■ Problem statement ■
I'd like every record written out again, exactly as it is.

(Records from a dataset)
* * * * *
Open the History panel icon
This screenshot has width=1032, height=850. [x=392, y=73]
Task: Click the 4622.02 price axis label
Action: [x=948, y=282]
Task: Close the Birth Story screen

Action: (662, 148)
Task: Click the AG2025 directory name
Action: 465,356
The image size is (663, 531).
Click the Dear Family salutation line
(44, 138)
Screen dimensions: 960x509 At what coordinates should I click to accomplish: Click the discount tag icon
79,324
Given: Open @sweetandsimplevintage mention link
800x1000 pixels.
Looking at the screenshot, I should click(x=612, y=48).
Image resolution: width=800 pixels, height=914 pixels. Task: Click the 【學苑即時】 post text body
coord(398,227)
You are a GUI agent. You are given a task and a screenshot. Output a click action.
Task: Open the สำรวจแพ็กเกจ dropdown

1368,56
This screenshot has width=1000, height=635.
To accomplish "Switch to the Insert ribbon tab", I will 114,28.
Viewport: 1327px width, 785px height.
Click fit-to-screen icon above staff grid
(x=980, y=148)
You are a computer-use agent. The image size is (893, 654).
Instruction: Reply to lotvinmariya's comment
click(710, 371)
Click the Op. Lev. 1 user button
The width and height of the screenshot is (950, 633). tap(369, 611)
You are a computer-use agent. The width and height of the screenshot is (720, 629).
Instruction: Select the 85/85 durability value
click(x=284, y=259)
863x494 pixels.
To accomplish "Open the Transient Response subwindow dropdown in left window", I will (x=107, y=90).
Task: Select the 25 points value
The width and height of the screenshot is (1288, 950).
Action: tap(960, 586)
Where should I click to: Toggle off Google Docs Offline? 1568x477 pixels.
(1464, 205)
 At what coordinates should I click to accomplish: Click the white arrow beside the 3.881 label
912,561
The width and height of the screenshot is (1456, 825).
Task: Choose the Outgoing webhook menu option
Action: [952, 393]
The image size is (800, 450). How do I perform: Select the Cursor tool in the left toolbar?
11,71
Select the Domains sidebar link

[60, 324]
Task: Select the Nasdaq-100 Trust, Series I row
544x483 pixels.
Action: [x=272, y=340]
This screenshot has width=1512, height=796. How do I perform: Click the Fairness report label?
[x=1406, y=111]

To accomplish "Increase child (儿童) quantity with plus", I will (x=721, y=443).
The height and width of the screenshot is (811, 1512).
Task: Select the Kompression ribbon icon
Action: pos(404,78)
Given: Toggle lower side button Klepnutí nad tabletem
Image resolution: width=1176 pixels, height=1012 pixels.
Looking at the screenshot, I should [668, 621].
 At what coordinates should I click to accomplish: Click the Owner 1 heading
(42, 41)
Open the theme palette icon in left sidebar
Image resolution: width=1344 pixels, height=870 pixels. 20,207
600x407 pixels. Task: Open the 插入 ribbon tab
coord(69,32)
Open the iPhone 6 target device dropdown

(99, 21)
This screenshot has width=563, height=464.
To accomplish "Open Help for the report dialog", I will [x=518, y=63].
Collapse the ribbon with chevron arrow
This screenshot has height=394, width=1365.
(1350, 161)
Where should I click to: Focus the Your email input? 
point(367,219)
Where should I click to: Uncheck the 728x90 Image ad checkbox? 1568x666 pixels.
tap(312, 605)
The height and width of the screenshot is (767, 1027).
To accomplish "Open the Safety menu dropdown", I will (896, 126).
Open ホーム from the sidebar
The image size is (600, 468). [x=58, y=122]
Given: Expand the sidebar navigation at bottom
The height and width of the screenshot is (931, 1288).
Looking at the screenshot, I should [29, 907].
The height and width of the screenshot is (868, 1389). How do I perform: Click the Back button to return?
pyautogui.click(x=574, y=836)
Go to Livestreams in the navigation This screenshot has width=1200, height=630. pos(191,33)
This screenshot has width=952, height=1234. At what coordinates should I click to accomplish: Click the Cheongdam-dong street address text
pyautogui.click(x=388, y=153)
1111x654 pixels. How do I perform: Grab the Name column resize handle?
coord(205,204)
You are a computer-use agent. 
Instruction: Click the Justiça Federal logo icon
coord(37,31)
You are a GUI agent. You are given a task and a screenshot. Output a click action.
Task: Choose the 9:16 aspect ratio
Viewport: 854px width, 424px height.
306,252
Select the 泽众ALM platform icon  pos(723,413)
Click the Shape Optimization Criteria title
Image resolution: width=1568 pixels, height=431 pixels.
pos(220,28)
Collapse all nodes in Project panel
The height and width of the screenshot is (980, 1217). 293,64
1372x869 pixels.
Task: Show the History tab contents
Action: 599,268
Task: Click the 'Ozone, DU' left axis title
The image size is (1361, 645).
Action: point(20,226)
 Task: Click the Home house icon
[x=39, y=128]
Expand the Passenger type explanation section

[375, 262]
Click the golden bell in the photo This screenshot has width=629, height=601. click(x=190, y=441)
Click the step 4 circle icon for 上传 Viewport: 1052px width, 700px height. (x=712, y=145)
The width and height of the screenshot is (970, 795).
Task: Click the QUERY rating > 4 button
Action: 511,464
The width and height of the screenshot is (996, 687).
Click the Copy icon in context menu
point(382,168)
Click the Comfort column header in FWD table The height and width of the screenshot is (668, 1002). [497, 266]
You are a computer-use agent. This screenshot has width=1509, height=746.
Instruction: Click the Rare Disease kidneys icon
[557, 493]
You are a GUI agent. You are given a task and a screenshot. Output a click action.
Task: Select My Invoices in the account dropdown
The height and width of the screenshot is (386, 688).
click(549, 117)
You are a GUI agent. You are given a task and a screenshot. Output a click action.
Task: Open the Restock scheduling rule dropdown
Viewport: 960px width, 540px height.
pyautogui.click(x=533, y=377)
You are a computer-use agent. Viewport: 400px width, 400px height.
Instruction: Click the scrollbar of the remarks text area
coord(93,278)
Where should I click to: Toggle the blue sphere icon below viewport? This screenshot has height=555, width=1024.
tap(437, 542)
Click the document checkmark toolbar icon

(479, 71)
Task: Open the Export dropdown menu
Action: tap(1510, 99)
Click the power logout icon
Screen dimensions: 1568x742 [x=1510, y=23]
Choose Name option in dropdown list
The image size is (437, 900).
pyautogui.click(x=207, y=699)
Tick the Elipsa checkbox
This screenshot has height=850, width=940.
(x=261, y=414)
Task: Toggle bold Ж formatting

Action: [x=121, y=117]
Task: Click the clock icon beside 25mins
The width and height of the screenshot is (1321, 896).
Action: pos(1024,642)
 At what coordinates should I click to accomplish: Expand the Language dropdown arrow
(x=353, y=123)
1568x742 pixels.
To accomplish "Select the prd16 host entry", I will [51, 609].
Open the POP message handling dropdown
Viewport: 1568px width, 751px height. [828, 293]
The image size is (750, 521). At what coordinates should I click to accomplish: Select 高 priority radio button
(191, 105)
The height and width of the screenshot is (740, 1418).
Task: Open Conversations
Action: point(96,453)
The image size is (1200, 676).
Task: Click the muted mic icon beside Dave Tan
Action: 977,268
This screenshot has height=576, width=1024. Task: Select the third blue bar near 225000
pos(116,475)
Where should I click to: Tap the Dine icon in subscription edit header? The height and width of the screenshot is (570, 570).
* * * * *
■ Answer for the task ■
Open the History panel icon
This screenshot has width=1032, height=850. [x=392, y=73]
Task: Click the 4622.02 price axis label
Action: [x=948, y=282]
Task: Close the Birth Story screen

Action: (662, 148)
Task: Click the AG2025 directory name
Action: 465,356
The image size is (663, 531).
Click the Dear Family salutation line
(44, 138)
Screen dimensions: 960x509 At what coordinates should I click to accomplish: Click the discount tag icon
79,324
Given: Open @sweetandsimplevintage mention link
800x1000 pixels.
Looking at the screenshot, I should click(x=612, y=48).
Image resolution: width=800 pixels, height=914 pixels. Task: Click the 【學苑即時】 post text body
coord(398,227)
You are a GUI agent. You are given a task and a screenshot. Output a click action.
Task: Open the สำรวจแพ็กเกจ dropdown

1368,56
This screenshot has width=1000, height=635.
To accomplish "Switch to the Insert ribbon tab", I will 114,28.
Viewport: 1327px width, 785px height.
Click fit-to-screen icon above staff grid
(x=980, y=148)
You are a computer-use agent. The image size is (893, 654).
Instruction: Reply to lotvinmariya's comment
click(710, 371)
Click the Op. Lev. 1 user button
The width and height of the screenshot is (950, 633). tap(369, 611)
You are a computer-use agent. The width and height of the screenshot is (720, 629).
Instruction: Select the 85/85 durability value
click(x=284, y=259)
863x494 pixels.
To accomplish "Open the Transient Response subwindow dropdown in left window", I will (x=107, y=90).
Task: Select the 25 points value
The width and height of the screenshot is (1288, 950).
Action: tap(960, 586)
Where should I click to: Toggle off Google Docs Offline? 1568x477 pixels.
(1464, 205)
 At what coordinates should I click to accomplish: Click the white arrow beside the 3.881 label
912,561
The width and height of the screenshot is (1456, 825).
Task: Choose the Outgoing webhook menu option
Action: [952, 393]
The image size is (800, 450). How do I perform: Select the Cursor tool in the left toolbar?
11,71
Select the Domains sidebar link

[60, 324]
Task: Select the Nasdaq-100 Trust, Series I row
544x483 pixels.
Action: [x=272, y=340]
This screenshot has width=1512, height=796. How do I perform: Click the Fairness report label?
[x=1406, y=111]

To accomplish "Increase child (儿童) quantity with plus", I will (x=721, y=443).
The height and width of the screenshot is (811, 1512).
Task: Select the Kompression ribbon icon
Action: pos(404,78)
Given: Toggle lower side button Klepnutí nad tabletem
Image resolution: width=1176 pixels, height=1012 pixels.
Looking at the screenshot, I should [668, 621].
 At what coordinates should I click to accomplish: Click the Owner 1 heading
(42, 41)
Open the theme palette icon in left sidebar
Image resolution: width=1344 pixels, height=870 pixels. 20,207
600x407 pixels. Task: Open the 插入 ribbon tab
coord(69,32)
Open the iPhone 6 target device dropdown

(99, 21)
This screenshot has width=563, height=464.
To accomplish "Open Help for the report dialog", I will [x=518, y=63].
Collapse the ribbon with chevron arrow
This screenshot has height=394, width=1365.
(1350, 161)
Where should I click to: Focus the Your email input? 
point(367,219)
Where should I click to: Uncheck the 728x90 Image ad checkbox? 1568x666 pixels.
tap(312, 605)
The height and width of the screenshot is (767, 1027).
To accomplish "Open the Safety menu dropdown", I will (896, 126).
Open ホーム from the sidebar
The image size is (600, 468). [x=58, y=122]
Given: Expand the sidebar navigation at bottom
The height and width of the screenshot is (931, 1288).
Looking at the screenshot, I should [29, 907].
The height and width of the screenshot is (868, 1389). How do I perform: Click the Back button to return?
pyautogui.click(x=574, y=836)
Go to Livestreams in the navigation This screenshot has width=1200, height=630. pos(191,33)
This screenshot has width=952, height=1234. At what coordinates should I click to accomplish: Click the Cheongdam-dong street address text
pyautogui.click(x=388, y=153)
1111x654 pixels. How do I perform: Grab the Name column resize handle?
coord(205,204)
You are a computer-use agent. 
Instruction: Click the Justiça Federal logo icon
coord(37,31)
You are a GUI agent. You are given a task and a screenshot. Output a click action.
Task: Choose the 9:16 aspect ratio
Viewport: 854px width, 424px height.
306,252
Select the 泽众ALM platform icon  pos(723,413)
Click the Shape Optimization Criteria title
Image resolution: width=1568 pixels, height=431 pixels.
pos(220,28)
Collapse all nodes in Project panel
The height and width of the screenshot is (980, 1217). 293,64
1372x869 pixels.
Task: Show the History tab contents
Action: 599,268
Task: Click the 'Ozone, DU' left axis title
The image size is (1361, 645).
Action: point(20,226)
 Task: Click the Home house icon
[x=39, y=128]
Expand the Passenger type explanation section

[375, 262]
Click the golden bell in the photo This screenshot has width=629, height=601. click(x=190, y=441)
Click the step 4 circle icon for 上传 Viewport: 1052px width, 700px height. (x=712, y=145)
The width and height of the screenshot is (970, 795).
Task: Click the QUERY rating > 4 button
Action: 511,464
The width and height of the screenshot is (996, 687).
Click the Copy icon in context menu
point(382,168)
Click the Comfort column header in FWD table The height and width of the screenshot is (668, 1002). [497, 266]
You are a computer-use agent. This screenshot has width=1509, height=746.
Instruction: Click the Rare Disease kidneys icon
[557, 493]
You are a GUI agent. You are given a task and a screenshot. Output a click action.
Task: Select My Invoices in the account dropdown
The height and width of the screenshot is (386, 688).
click(549, 117)
You are a GUI agent. You are given a task and a screenshot. Output a click action.
Task: Open the Restock scheduling rule dropdown
Viewport: 960px width, 540px height.
pyautogui.click(x=533, y=377)
You are a computer-use agent. Viewport: 400px width, 400px height.
Instruction: Click the scrollbar of the remarks text area
coord(93,278)
Where should I click to: Toggle the blue sphere icon below viewport? This screenshot has height=555, width=1024.
tap(437, 542)
Click the document checkmark toolbar icon

(479, 71)
Task: Open the Export dropdown menu
Action: tap(1510, 99)
Click the power logout icon
Screen dimensions: 1568x742 [x=1510, y=23]
Choose Name option in dropdown list
The image size is (437, 900).
pyautogui.click(x=207, y=699)
Tick the Elipsa checkbox
This screenshot has height=850, width=940.
(x=261, y=414)
Task: Toggle bold Ж formatting

Action: [x=121, y=117]
Task: Click the clock icon beside 25mins
The width and height of the screenshot is (1321, 896).
Action: pos(1024,642)
 At what coordinates should I click to accomplish: Expand the Language dropdown arrow
(x=353, y=123)
1568x742 pixels.
To accomplish "Select the prd16 host entry", I will [51, 609].
Open the POP message handling dropdown
Viewport: 1568px width, 751px height. [828, 293]
The image size is (750, 521). At what coordinates should I click to accomplish: Select 高 priority radio button
(191, 105)
The height and width of the screenshot is (740, 1418).
Task: Open Conversations
Action: point(96,453)
The image size is (1200, 676).
Task: Click the muted mic icon beside Dave Tan
Action: 977,268
This screenshot has height=576, width=1024. Task: Select the third blue bar near 225000
pos(116,475)
Where should I click to: Tap the Dine icon in subscription edit header? The height and width of the screenshot is (570, 570).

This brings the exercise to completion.